Salaries are the fixed compensation that you pay to individuals on a routine basis; weekly, bi-weekly, monthly payments are typical examples. Salaries should reflect the relative contributions of each staff member. Determining salaries can be very challenging for many entrepreneurs as payroll expense is usually a large part of your cost base, salary planning merits a strategy that considers several factors:
  1. Do you want to be market competitive? If you have to steal talent from others, it can get very expensive very quickly. It may be necessary to do so but if you do, make sure you have the margins to support it.
  2. Do you want to emphasize pay for performance?
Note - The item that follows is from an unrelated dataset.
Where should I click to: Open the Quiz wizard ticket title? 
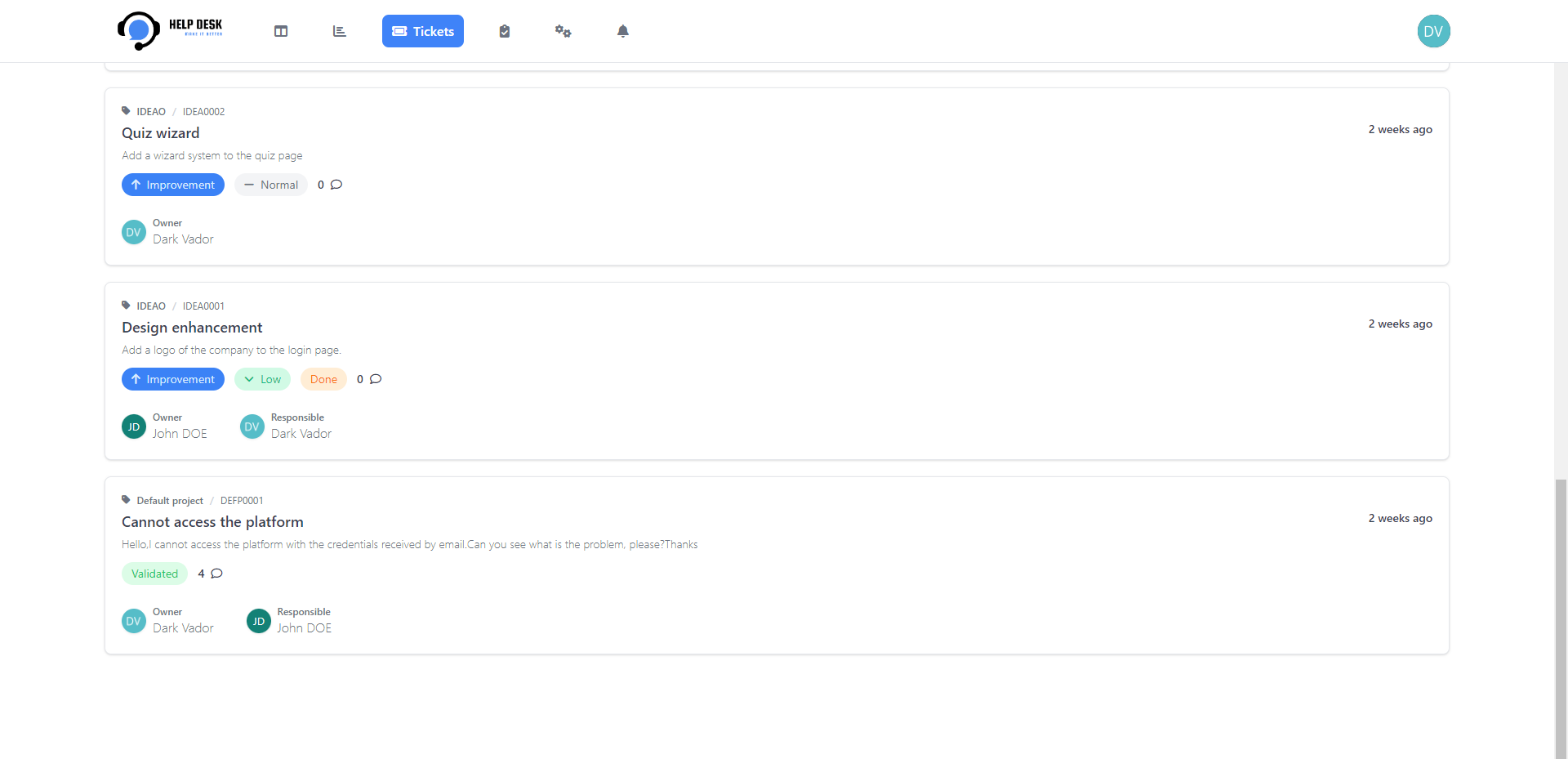click(161, 133)
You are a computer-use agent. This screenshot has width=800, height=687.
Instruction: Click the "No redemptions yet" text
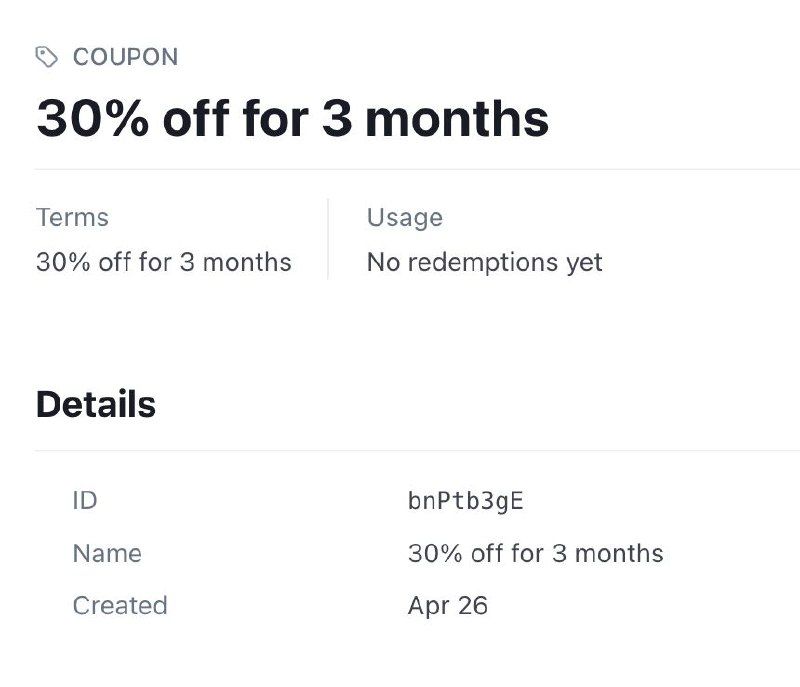point(484,262)
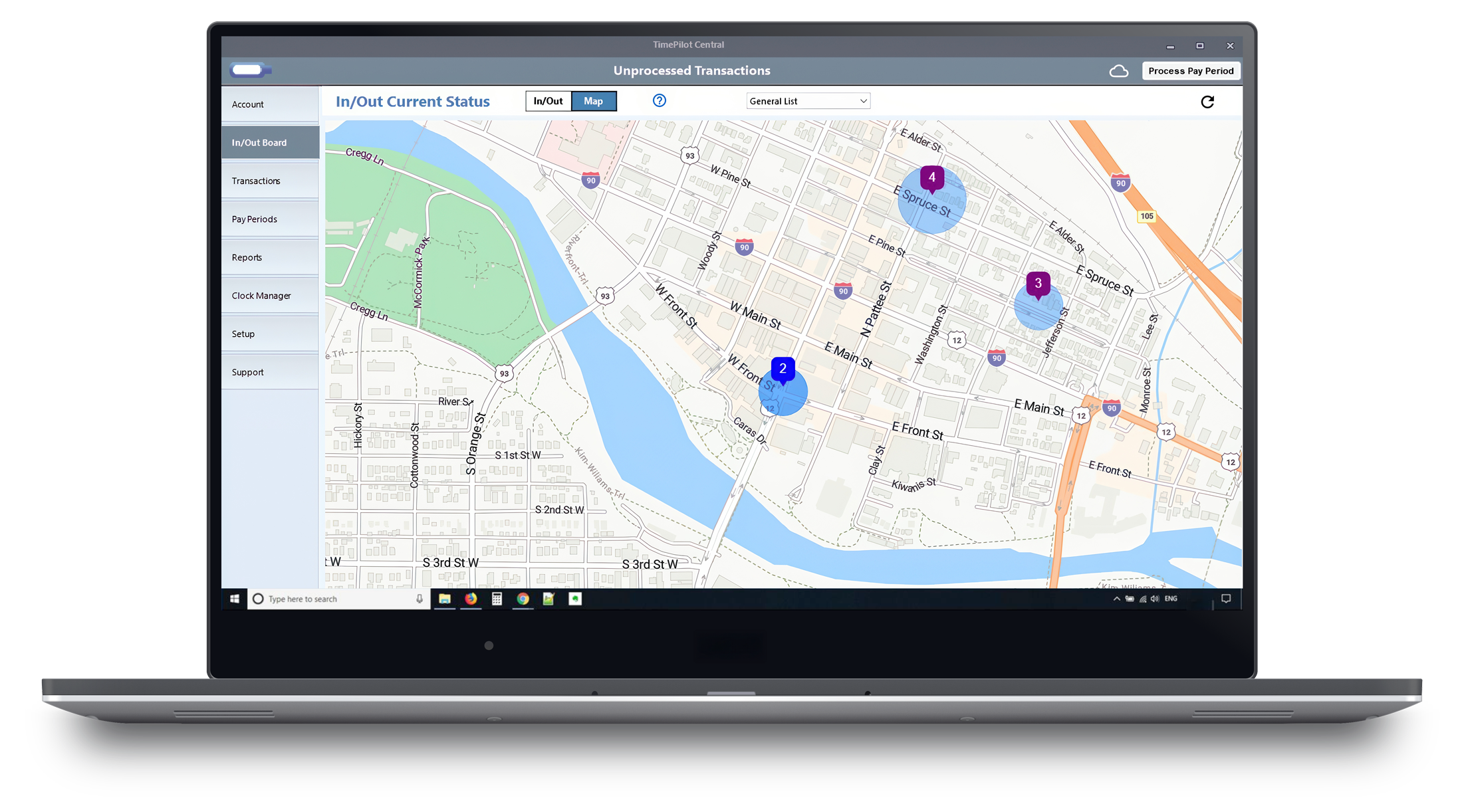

This idea is the best way to align interests but is also the hardest sell to the people getting paid. Employees would love to be compensated for their time and therefore would like most of their salary as base pay. On the other hand, for the company, it’s a much better investment to base your compensation practices on contributions to the overall success of the company. Like all negotiations, if there is good communication, a balance can be achieved that works for both parties.
  3. Do you want a higher mix of variable versus fixed compensation? This is the practical version of pay for performance and can save you money as you ramp your business. It has a downside however as the mix has a direct effect on your employees’ appetite for risk taking. Factor this risk appetite into your overall compensation planning process.
Salary management done well can be a huge enabler of success in start-ups. Or, if you do it poorly, it can be a huge disabler. Staff conflicts or harmony can be greatly affected by how you set salary expectations. Managing salary expectations is a fundamental part of building a strong team.